— Begin RECORDS FOR THE EXERCISE —
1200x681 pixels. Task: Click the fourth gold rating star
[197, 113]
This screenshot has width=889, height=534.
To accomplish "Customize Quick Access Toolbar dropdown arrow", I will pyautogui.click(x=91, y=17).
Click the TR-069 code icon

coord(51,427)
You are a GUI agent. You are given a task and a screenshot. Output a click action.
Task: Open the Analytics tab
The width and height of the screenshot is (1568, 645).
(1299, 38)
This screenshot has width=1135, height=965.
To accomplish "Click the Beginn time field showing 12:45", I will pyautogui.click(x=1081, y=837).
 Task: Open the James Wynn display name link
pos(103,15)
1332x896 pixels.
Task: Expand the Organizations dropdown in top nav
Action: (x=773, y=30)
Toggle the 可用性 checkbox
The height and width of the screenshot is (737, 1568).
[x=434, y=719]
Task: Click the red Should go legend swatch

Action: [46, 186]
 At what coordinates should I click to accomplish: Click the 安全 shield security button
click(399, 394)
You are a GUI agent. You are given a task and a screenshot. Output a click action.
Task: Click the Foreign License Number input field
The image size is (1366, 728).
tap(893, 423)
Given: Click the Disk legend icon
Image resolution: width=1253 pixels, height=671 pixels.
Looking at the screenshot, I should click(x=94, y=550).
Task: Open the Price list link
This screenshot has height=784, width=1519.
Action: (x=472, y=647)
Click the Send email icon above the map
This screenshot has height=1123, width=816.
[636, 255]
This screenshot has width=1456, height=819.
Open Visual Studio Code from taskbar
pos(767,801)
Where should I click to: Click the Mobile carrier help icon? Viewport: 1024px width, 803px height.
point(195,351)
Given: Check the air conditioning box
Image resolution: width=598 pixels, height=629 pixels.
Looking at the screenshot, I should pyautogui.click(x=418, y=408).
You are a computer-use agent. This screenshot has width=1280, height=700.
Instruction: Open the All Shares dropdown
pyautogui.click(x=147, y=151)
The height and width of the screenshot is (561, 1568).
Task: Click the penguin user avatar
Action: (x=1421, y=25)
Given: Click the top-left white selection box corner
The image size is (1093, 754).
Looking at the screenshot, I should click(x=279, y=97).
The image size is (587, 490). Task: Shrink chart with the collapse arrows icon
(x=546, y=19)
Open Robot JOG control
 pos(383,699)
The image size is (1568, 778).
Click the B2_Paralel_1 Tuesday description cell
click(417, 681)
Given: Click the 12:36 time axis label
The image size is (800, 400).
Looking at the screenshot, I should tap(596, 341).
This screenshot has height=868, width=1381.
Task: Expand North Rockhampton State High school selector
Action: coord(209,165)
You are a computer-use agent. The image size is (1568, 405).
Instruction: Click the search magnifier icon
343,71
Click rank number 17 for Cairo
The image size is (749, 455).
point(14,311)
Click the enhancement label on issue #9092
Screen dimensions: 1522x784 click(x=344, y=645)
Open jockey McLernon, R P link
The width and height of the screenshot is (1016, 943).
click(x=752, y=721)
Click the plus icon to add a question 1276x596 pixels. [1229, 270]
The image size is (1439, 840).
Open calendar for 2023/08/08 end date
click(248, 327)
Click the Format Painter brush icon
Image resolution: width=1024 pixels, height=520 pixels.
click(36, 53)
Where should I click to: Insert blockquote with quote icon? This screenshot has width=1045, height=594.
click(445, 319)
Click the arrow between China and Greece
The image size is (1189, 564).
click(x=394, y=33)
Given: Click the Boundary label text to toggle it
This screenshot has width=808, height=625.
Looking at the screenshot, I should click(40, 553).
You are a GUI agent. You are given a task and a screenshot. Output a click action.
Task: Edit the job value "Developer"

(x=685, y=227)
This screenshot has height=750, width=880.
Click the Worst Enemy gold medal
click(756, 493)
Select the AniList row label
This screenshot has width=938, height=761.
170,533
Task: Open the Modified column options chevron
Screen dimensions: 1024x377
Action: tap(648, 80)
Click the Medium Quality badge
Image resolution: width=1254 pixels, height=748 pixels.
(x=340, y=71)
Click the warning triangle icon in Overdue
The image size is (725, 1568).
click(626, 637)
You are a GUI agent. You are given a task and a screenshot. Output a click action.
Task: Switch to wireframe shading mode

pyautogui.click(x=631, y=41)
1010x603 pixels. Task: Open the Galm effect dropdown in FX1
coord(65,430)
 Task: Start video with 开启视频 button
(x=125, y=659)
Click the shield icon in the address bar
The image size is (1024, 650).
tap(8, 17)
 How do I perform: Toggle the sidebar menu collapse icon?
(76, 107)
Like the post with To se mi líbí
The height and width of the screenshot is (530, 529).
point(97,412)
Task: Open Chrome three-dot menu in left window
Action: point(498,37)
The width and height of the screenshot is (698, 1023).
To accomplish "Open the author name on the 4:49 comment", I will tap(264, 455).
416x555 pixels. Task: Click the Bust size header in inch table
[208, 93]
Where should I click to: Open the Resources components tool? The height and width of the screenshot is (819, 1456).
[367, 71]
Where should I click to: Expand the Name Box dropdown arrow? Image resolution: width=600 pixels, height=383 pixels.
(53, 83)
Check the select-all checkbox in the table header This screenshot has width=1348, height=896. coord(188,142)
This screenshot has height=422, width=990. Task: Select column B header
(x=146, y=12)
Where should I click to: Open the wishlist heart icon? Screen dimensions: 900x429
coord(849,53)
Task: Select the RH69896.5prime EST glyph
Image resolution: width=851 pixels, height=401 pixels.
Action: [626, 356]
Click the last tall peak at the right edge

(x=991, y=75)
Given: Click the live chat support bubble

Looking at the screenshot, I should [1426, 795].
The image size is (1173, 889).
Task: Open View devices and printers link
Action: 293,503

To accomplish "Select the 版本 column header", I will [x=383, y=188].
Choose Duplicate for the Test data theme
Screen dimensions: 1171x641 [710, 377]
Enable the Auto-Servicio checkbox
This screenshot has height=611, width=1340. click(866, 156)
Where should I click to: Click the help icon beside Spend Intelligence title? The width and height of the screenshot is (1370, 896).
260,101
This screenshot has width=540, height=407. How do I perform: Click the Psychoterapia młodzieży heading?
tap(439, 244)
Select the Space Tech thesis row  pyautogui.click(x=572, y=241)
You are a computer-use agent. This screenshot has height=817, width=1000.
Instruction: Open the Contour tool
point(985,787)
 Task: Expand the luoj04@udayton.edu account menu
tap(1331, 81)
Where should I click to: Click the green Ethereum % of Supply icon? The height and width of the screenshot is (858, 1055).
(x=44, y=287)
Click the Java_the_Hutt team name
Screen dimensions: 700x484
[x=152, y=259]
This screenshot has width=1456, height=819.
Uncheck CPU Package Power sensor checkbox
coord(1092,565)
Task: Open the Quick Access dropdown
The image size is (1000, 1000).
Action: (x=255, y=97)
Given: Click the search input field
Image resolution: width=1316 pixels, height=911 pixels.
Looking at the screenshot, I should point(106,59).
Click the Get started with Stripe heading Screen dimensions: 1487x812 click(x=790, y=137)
— End RECORDS FOR THE EXERCISE —
# GIVEN TASK
Put the lines of the records above into a JSON list of strings, one string per line, with blank lines omitted.

# TASK OUTPUT
[
  "1200x681 pixels. Task: Click the fourth gold rating star",
  "[197, 113]",
  "This screenshot has width=889, height=534.",
  "To accomplish \"Customize Quick Access Toolbar dropdown arrow\", I will pyautogui.click(x=91, y=17).",
  "Click the TR-069 code icon",
  "coord(51,427)",
  "You are a GUI agent. You are given a task and a screenshot. Output a click action.",
  "Task: Open the Analytics tab",
  "The width and height of the screenshot is (1568, 645).",
  "(1299, 38)",
  "This screenshot has width=1135, height=965.",
  "To accomplish \"Click the Beginn time field showing 12:45\", I will pyautogui.click(x=1081, y=837).",
  " Task: Open the James Wynn display name link",
  "pos(103,15)",
  "1332x896 pixels.",
  "Task: Expand the Organizations dropdown in top nav",
  "Action: (x=773, y=30)",
  "Toggle the 可用性 checkbox",
  "The height and width of the screenshot is (737, 1568).",
  "[x=434, y=719]",
  "Task: Click the red Should go legend swatch",
  "Action: [46, 186]",
  " At what coordinates should I click to accomplish: Click the 安全 shield security button",
  "click(399, 394)",
  "You are a GUI agent. You are given a task and a screenshot. Output a click action.",
  "Task: Click the Foreign License Number input field",
  "The image size is (1366, 728).",
  "tap(893, 423)",
  "Given: Click the Disk legend icon",
  "Image resolution: width=1253 pixels, height=671 pixels.",
  "Looking at the screenshot, I should click(x=94, y=550).",
  "Task: Open the Price list link",
  "This screenshot has height=784, width=1519.",
  "Action: (x=472, y=647)",
  "Click the Send email icon above the map",
  "This screenshot has height=1123, width=816.",
  "[636, 255]",
  "This screenshot has width=1456, height=819.",
  "Open Visual Studio Code from taskbar",
  "pos(767,801)",
  "Where should I click to: Click the Mobile carrier help icon? Viewport: 1024px width, 803px height.",
  "point(195,351)",
  "Given: Check the air conditioning box",
  "Image resolution: width=598 pixels, height=629 pixels.",
  "Looking at the screenshot, I should pyautogui.click(x=418, y=408).",
  "You are a computer-use agent. This screenshot has width=1280, height=700.",
  "Instruction: Open the All Shares dropdown",
  "pyautogui.click(x=147, y=151)",
  "The height and width of the screenshot is (561, 1568).",
  "Task: Click the penguin user avatar",
  "Action: (x=1421, y=25)",
  "Given: Click the top-left white selection box corner",
  "The image size is (1093, 754).",
  "Looking at the screenshot, I should click(x=279, y=97).",
  "The image size is (587, 490). Task: Shrink chart with the collapse arrows icon",
  "(x=546, y=19)",
  "Open Robot JOG control",
  " pos(383,699)",
  "The image size is (1568, 778).",
  "Click the B2_Paralel_1 Tuesday description cell",
  "click(417, 681)",
  "Given: Click the 12:36 time axis label",
  "The image size is (800, 400).",
  "Looking at the screenshot, I should tap(596, 341).",
  "This screenshot has height=868, width=1381.",
  "Task: Expand North Rockhampton State High school selector",
  "Action: coord(209,165)",
  "You are a computer-use agent. The image size is (1568, 405).",
  "Instruction: Click the search magnifier icon",
  "343,71",
  "Click rank number 17 for Cairo",
  "The image size is (749, 455).",
  "point(14,311)",
  "Click the enhancement label on issue #9092",
  "Screen dimensions: 1522x784 click(x=344, y=645)",
  "Open jockey McLernon, R P link",
  "The width and height of the screenshot is (1016, 943).",
  "click(x=752, y=721)",
  "Click the plus icon to add a question 1276x596 pixels. [1229, 270]",
  "The image size is (1439, 840).",
  "Open calendar for 2023/08/08 end date",
  "click(248, 327)",
  "Click the Format Painter brush icon",
  "Image resolution: width=1024 pixels, height=520 pixels.",
  "click(36, 53)",
  "Where should I click to: Insert blockquote with quote icon? This screenshot has width=1045, height=594.",
  "click(445, 319)",
  "Click the arrow between China and Greece",
  "The image size is (1189, 564).",
  "click(x=394, y=33)",
  "Given: Click the Boundary label text to toggle it",
  "This screenshot has width=808, height=625.",
  "Looking at the screenshot, I should click(40, 553).",
  "You are a GUI agent. You are given a task and a screenshot. Output a click action.",
  "Task: Edit the job value \"Developer\"",
  "(x=685, y=227)",
  "This screenshot has height=750, width=880.",
  "Click the Worst Enemy gold medal",
  "click(756, 493)",
  "Select the AniList row label",
  "This screenshot has width=938, height=761.",
  "170,533",
  "Task: Open the Modified column options chevron",
  "Screen dimensions: 1024x377",
  "Action: tap(648, 80)",
  "Click the Medium Quality badge",
  "Image resolution: width=1254 pixels, height=748 pixels.",
  "(x=340, y=71)",
  "Click the warning triangle icon in Overdue",
  "The image size is (725, 1568).",
  "click(626, 637)",
  "You are a GUI agent. You are given a task and a screenshot. Output a click action.",
  "Task: Switch to wireframe shading mode",
  "pyautogui.click(x=631, y=41)",
  "1010x603 pixels. Task: Open the Galm effect dropdown in FX1",
  "coord(65,430)",
  " Task: Start video with 开启视频 button",
  "(x=125, y=659)",
  "Click the shield icon in the address bar",
  "The image size is (1024, 650).",
  "tap(8, 17)",
  " How do I perform: Toggle the sidebar menu collapse icon?",
  "(76, 107)",
  "Like the post with To se mi líbí",
  "The height and width of the screenshot is (530, 529).",
  "point(97,412)",
  "Task: Open Chrome three-dot menu in left window",
  "Action: point(498,37)",
  "The width and height of the screenshot is (698, 1023).",
  "To accomplish \"Open the author name on the 4:49 comment\", I will tap(264, 455).",
  "416x555 pixels. Task: Click the Bust size header in inch table",
  "[208, 93]",
  "Where should I click to: Open the Resources components tool? The height and width of the screenshot is (819, 1456).",
  "[367, 71]",
  "Where should I click to: Expand the Name Box dropdown arrow? Image resolution: width=600 pixels, height=383 pixels.",
  "(53, 83)",
  "Check the select-all checkbox in the table header This screenshot has width=1348, height=896. coord(188,142)",
  "This screenshot has height=422, width=990. Task: Select column B header",
  "(x=146, y=12)",
  "Where should I click to: Open the wishlist heart icon? Screen dimensions: 900x429",
  "coord(849,53)",
  "Task: Select the RH69896.5prime EST glyph",
  "Image resolution: width=851 pixels, height=401 pixels.",
  "Action: [626, 356]",
  "Click the last tall peak at the right edge",
  "(x=991, y=75)",
  "Given: Click the live chat support bubble",
  "Looking at the screenshot, I should [1426, 795].",
  "The image size is (1173, 889).",
  "Task: Open View devices and printers link",
  "Action: 293,503",
  "To accomplish \"Select the 版本 column header\", I will [x=383, y=188].",
  "Choose Duplicate for the Test data theme",
  "Screen dimensions: 1171x641 [710, 377]",
  "Enable the Auto-Servicio checkbox",
  "This screenshot has height=611, width=1340. click(866, 156)",
  "Where should I click to: Click the help icon beside Spend Intelligence title? The width and height of the screenshot is (1370, 896).",
  "260,101",
  "This screenshot has width=540, height=407. How do I perform: Click the Psychoterapia młodzieży heading?",
  "tap(439, 244)",
  "Select the Space Tech thesis row  pyautogui.click(x=572, y=241)",
  "You are a computer-use agent. This screenshot has height=817, width=1000.",
  "Instruction: Open the Contour tool",
  "point(985,787)",
  " Task: Expand the luoj04@udayton.edu account menu",
  "tap(1331, 81)",
  "Where should I click to: Click the green Ethereum % of Supply icon? The height and width of the screenshot is (858, 1055).",
  "(x=44, y=287)",
  "Click the Java_the_Hutt team name",
  "Screen dimensions: 700x484",
  "[x=152, y=259]",
  "This screenshot has width=1456, height=819.",
  "Uncheck CPU Package Power sensor checkbox",
  "coord(1092,565)",
  "Task: Open the Quick Access dropdown",
  "The image size is (1000, 1000).",
  "Action: (x=255, y=97)",
  "Given: Click the search input field",
  "Image resolution: width=1316 pixels, height=911 pixels.",
  "Looking at the screenshot, I should point(106,59).",
  "Click the Get started with Stripe heading Screen dimensions: 1487x812 click(x=790, y=137)"
]